Karena tidak semua orang yang telah mengetahui jalan kebenaran lantas akan berjalan lurus di atasnya. Betapa sering kita mendengar tentang anak seorang ustadz yang menjadi penjahat, dan sebaliknya anak seorang penyamun justru menjadi mubaligh.

Seperti yang disebutkan baginda Rasul SAW dalam sebuah hadits, ada seorang yang beramal sholih semasa hidupnya sehingga jarak antara dirinya dengan surga hanya sehasta,  namun dia berbuat keburukan menjelang akhir hidupnya maka masuklah dia ke neraka. Sebaliknya ada seseorang yang berbuat keburukan hingga jarak antara dirinya dengan neraka tinggal sehasta, namun menjelang akhir hayatnya dipenuhinya dengan amal sholih maka masuklah dia ke surga.

Itulah dua kekuatan hati yang akan mempengaruhi arah pilihan seseorang dalam hidupnya. Jika dua kekuatan tadi diarahkan pada kebenaran maka seseorang akan menjadi pribadi yang selalu ke arah kebenaran dalam setiap pilihannya.

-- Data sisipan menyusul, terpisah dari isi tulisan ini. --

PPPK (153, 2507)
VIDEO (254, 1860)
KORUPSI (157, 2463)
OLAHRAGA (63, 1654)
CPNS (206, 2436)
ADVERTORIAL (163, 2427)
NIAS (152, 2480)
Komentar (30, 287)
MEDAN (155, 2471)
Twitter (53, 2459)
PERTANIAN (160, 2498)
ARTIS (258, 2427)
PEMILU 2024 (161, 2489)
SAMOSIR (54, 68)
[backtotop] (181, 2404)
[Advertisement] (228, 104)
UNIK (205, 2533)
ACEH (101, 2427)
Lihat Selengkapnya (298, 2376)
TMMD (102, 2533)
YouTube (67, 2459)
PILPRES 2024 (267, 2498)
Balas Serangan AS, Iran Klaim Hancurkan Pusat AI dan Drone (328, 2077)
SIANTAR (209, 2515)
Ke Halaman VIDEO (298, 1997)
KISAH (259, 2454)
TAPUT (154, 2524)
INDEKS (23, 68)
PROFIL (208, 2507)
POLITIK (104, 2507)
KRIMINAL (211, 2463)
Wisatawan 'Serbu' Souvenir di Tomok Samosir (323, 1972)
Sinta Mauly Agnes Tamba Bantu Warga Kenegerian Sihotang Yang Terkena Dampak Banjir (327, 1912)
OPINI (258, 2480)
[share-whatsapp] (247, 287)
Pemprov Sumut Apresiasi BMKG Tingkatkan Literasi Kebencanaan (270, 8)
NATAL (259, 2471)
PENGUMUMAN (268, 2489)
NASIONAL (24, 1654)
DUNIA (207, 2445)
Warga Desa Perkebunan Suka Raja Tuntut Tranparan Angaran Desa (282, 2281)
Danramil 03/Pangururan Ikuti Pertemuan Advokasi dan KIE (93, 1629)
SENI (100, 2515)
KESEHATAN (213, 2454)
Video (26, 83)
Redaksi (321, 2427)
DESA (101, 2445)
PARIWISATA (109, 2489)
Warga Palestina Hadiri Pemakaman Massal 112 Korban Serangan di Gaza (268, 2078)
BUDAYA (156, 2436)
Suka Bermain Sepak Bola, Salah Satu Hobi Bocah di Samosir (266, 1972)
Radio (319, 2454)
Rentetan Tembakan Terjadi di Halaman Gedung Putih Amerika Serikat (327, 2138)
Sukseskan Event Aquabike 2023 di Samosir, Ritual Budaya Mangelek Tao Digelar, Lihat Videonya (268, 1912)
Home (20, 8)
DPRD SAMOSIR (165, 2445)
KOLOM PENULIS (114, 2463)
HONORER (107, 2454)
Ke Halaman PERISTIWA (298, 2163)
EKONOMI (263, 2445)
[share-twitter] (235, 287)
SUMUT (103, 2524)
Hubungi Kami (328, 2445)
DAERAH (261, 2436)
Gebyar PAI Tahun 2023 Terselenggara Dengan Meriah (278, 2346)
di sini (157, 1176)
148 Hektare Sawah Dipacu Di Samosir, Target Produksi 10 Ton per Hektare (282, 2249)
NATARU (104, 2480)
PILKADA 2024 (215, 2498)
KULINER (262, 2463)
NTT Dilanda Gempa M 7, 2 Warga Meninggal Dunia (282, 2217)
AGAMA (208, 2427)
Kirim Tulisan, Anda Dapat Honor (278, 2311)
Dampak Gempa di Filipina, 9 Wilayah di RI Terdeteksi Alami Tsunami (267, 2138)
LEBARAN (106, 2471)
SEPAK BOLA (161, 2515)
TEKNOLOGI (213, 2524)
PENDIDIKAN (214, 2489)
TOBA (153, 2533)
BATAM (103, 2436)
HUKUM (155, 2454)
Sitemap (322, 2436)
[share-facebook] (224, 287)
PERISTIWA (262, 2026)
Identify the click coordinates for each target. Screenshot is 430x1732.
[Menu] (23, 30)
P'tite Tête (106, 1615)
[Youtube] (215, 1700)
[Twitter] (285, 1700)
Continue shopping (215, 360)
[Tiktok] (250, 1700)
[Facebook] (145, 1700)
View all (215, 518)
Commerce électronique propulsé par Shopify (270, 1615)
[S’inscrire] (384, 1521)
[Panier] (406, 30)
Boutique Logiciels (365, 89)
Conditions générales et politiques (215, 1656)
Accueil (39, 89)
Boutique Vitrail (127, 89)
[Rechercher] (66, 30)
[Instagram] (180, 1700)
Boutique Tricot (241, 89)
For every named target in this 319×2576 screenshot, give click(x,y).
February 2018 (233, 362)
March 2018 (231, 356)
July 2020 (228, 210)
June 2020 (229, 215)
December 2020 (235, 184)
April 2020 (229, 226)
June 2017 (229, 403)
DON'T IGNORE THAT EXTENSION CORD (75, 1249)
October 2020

Sebaliknya jika diarahkan pada keburukan maka akan terbentuk pribadi yang buruk paradigmanya dalam setiap keadaan. Sebagaimana diterangkan dalam surat Al Fatihah, orang yang tidak mengetahui kebenaran disebut ad dhol (tersesat), sedangkan orang yang mengetahui kebenaran namun tidak mau mengikutinya disebut maghdzub alaihim (dimurkai).

Semoga Allah SWT menjauhkan kita dari kedua sikap tersebut dan senantiasa menjaga kita tetap menapaki shirotul mustaqim.